# Exercise input

* * * * * * * * *

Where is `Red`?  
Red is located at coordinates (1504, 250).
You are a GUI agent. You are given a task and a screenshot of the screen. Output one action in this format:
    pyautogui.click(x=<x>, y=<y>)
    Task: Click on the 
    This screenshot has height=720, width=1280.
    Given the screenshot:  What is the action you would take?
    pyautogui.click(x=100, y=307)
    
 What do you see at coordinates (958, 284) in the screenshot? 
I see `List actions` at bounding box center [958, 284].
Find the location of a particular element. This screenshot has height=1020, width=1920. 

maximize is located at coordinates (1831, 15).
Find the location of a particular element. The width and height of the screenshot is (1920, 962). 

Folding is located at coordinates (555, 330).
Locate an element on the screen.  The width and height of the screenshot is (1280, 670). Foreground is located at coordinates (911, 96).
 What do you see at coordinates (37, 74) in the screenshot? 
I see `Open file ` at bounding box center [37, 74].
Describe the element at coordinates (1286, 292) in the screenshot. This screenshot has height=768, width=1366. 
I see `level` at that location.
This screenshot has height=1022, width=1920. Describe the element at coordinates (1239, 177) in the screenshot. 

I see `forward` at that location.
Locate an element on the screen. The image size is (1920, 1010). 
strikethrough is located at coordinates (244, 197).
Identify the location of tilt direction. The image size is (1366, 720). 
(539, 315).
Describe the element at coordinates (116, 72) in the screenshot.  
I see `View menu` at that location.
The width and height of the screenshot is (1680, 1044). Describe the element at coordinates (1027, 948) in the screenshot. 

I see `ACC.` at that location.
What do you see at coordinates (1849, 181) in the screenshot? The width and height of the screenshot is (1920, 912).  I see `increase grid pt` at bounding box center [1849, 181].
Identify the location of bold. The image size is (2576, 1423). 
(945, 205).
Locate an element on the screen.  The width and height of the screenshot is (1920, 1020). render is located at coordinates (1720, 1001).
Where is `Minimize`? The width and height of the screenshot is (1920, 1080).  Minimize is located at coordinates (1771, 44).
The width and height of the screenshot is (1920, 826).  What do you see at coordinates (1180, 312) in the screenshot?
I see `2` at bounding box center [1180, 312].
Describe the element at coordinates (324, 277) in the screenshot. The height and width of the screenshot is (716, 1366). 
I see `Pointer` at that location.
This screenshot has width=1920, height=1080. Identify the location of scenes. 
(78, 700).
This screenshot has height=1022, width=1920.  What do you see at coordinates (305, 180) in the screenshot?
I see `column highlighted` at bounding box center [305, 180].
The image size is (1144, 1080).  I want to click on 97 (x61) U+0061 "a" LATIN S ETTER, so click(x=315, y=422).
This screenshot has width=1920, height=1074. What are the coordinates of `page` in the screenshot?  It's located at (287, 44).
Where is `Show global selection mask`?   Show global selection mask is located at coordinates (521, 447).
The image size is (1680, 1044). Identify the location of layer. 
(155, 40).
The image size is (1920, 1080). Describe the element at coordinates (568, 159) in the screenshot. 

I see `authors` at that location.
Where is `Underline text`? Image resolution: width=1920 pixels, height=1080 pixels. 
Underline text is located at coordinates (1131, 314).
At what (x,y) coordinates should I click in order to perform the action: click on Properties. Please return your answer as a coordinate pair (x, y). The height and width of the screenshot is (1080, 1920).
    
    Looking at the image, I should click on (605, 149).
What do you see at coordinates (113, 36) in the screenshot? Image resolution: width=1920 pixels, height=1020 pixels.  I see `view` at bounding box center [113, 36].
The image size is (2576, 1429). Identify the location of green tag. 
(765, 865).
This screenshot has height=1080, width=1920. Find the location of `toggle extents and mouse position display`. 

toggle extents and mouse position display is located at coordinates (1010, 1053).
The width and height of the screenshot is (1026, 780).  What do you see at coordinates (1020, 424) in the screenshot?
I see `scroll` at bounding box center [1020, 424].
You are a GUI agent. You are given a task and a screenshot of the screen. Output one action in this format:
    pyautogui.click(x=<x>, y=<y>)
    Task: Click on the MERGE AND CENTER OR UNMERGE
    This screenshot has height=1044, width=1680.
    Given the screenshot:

* * * * * * * * *

Copy out every line of the data above that contains the word "Where". Case matters.

Where is `Red`?  
Where is `Minimize`? The width and height of the screenshot is (1920, 1080).  Minimize is located at coordinates (1771, 44).
Where is `Show global selection mask`?   Show global selection mask is located at coordinates (521, 447).
Where is `Underline text`? Image resolution: width=1920 pixels, height=1080 pixels. 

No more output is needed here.